--- PROBLEM REQUIREMENTS ---
Copy out each line of the items below that contains the string "checkbox", matching uppercase and lowercase exactly.

◇ ◇ ◇

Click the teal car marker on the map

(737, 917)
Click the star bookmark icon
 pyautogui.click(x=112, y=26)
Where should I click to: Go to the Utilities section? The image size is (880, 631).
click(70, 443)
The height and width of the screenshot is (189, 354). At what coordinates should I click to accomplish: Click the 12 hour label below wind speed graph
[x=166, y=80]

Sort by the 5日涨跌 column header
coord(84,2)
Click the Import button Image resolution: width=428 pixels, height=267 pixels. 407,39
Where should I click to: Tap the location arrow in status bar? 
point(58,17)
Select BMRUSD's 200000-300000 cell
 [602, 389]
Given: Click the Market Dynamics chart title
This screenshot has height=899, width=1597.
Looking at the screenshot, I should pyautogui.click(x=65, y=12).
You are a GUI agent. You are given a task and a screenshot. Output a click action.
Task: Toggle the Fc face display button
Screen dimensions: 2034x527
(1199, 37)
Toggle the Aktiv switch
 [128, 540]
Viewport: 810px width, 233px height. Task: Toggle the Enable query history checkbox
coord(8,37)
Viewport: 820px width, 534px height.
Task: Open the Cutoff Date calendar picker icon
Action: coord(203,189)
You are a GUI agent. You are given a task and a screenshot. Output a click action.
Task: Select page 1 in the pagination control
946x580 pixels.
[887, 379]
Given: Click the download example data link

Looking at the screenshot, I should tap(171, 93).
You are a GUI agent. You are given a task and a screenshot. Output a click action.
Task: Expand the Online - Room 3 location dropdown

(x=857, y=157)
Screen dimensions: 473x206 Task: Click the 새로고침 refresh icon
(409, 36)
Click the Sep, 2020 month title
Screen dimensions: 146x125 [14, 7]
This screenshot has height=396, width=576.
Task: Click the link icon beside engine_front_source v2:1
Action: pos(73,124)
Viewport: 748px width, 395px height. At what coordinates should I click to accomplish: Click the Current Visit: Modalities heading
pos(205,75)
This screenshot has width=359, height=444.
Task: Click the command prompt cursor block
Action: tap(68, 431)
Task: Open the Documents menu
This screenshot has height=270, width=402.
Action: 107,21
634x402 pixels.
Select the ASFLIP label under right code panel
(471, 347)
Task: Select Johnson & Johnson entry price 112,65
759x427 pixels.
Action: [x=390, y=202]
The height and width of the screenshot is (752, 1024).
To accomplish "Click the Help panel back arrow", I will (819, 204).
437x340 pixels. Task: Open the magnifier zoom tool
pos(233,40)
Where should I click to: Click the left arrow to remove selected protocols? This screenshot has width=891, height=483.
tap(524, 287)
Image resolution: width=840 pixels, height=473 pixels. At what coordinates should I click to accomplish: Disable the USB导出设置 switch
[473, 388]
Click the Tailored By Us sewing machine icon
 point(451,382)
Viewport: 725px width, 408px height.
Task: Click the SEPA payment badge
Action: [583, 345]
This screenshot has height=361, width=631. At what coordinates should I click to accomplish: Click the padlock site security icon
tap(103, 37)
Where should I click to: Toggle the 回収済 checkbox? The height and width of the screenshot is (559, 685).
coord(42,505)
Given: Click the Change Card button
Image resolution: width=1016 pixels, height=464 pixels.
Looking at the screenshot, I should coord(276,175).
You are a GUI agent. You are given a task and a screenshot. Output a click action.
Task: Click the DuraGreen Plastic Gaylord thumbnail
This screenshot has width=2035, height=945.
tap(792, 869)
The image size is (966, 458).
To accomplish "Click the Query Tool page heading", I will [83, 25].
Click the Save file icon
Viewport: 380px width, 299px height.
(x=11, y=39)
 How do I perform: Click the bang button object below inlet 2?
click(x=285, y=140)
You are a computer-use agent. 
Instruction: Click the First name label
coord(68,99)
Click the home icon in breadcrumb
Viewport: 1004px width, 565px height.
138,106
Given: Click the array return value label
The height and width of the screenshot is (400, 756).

◇ ◇ ◇

--- SOLUTION TO THIS TASK ---
Viewport: 810px width, 233px height. Task: Toggle the Enable query history checkbox
Where should I click to: Toggle the 回収済 checkbox? The height and width of the screenshot is (559, 685).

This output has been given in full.